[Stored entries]
━━━━━━━━━━━━━━━━━━━━━━━━━━━━━━
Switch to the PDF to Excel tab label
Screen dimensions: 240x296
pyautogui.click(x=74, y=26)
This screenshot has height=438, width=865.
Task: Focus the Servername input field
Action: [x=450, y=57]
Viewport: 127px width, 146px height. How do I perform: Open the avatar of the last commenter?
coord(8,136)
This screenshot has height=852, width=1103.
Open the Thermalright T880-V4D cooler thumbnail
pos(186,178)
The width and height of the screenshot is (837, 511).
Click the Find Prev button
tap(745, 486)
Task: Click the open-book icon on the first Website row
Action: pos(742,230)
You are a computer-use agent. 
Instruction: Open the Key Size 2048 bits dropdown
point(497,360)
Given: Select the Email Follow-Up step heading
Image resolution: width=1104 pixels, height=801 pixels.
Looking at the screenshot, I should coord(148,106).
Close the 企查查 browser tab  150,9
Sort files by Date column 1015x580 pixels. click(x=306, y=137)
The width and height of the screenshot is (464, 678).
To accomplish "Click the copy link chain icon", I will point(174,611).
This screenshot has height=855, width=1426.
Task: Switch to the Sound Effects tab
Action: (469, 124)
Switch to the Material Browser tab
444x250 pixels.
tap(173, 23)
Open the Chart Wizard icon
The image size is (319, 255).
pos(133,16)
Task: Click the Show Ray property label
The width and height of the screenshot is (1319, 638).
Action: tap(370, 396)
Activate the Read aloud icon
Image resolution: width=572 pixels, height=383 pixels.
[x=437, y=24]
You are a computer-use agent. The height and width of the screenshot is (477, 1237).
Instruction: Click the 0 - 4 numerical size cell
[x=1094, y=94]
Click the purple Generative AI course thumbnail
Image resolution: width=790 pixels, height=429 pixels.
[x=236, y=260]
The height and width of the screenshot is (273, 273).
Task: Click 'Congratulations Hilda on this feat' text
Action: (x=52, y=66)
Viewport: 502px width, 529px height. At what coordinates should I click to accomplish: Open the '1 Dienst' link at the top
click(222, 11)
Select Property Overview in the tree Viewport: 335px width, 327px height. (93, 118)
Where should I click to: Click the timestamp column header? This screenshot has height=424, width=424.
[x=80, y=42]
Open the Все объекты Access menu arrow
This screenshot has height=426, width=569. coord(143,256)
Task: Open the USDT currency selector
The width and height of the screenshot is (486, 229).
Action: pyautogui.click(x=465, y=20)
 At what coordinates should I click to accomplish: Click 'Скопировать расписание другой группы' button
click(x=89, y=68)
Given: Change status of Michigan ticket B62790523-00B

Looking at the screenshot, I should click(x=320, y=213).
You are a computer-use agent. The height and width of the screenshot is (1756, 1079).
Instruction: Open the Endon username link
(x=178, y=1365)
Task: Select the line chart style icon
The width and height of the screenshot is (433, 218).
━━━━━━━━━━━━━━━━━━━━━━━━━━━━━━
Requirement:
With nothing left out, copy the data above exactly.

Task result:
Switch to the PDF to Excel tab label
Screen dimensions: 240x296
pyautogui.click(x=74, y=26)
This screenshot has height=438, width=865.
Task: Focus the Servername input field
Action: [x=450, y=57]
Viewport: 127px width, 146px height. How do I perform: Open the avatar of the last commenter?
coord(8,136)
This screenshot has height=852, width=1103.
Open the Thermalright T880-V4D cooler thumbnail
pos(186,178)
The width and height of the screenshot is (837, 511).
Click the Find Prev button
tap(745, 486)
Task: Click the open-book icon on the first Website row
Action: pos(742,230)
You are a computer-use agent. 
Instruction: Open the Key Size 2048 bits dropdown
point(497,360)
Given: Select the Email Follow-Up step heading
Image resolution: width=1104 pixels, height=801 pixels.
Looking at the screenshot, I should coord(148,106).
Close the 企查查 browser tab  150,9
Sort files by Date column 1015x580 pixels. click(x=306, y=137)
The width and height of the screenshot is (464, 678).
To accomplish "Click the copy link chain icon", I will point(174,611).
This screenshot has height=855, width=1426.
Task: Switch to the Sound Effects tab
Action: (469, 124)
Switch to the Material Browser tab
444x250 pixels.
tap(173, 23)
Open the Chart Wizard icon
The image size is (319, 255).
pos(133,16)
Task: Click the Show Ray property label
The width and height of the screenshot is (1319, 638).
Action: tap(370, 396)
Activate the Read aloud icon
Image resolution: width=572 pixels, height=383 pixels.
[x=437, y=24]
You are a computer-use agent. The height and width of the screenshot is (477, 1237).
Instruction: Click the 0 - 4 numerical size cell
[x=1094, y=94]
Click the purple Generative AI course thumbnail
Image resolution: width=790 pixels, height=429 pixels.
[x=236, y=260]
The height and width of the screenshot is (273, 273).
Task: Click 'Congratulations Hilda on this feat' text
Action: (x=52, y=66)
Viewport: 502px width, 529px height. At what coordinates should I click to accomplish: Open the '1 Dienst' link at the top
click(222, 11)
Select Property Overview in the tree Viewport: 335px width, 327px height. (93, 118)
Where should I click to: Click the timestamp column header? This screenshot has height=424, width=424.
[x=80, y=42]
Open the Все объекты Access menu arrow
This screenshot has height=426, width=569. coord(143,256)
Task: Open the USDT currency selector
The width and height of the screenshot is (486, 229).
Action: pyautogui.click(x=465, y=20)
 At what coordinates should I click to accomplish: Click 'Скопировать расписание другой группы' button
click(x=89, y=68)
Given: Change status of Michigan ticket B62790523-00B

Looking at the screenshot, I should click(x=320, y=213).
You are a computer-use agent. The height and width of the screenshot is (1756, 1079).
Instruction: Open the Endon username link
(x=178, y=1365)
Task: Select the line chart style icon
The width and height of the screenshot is (433, 218).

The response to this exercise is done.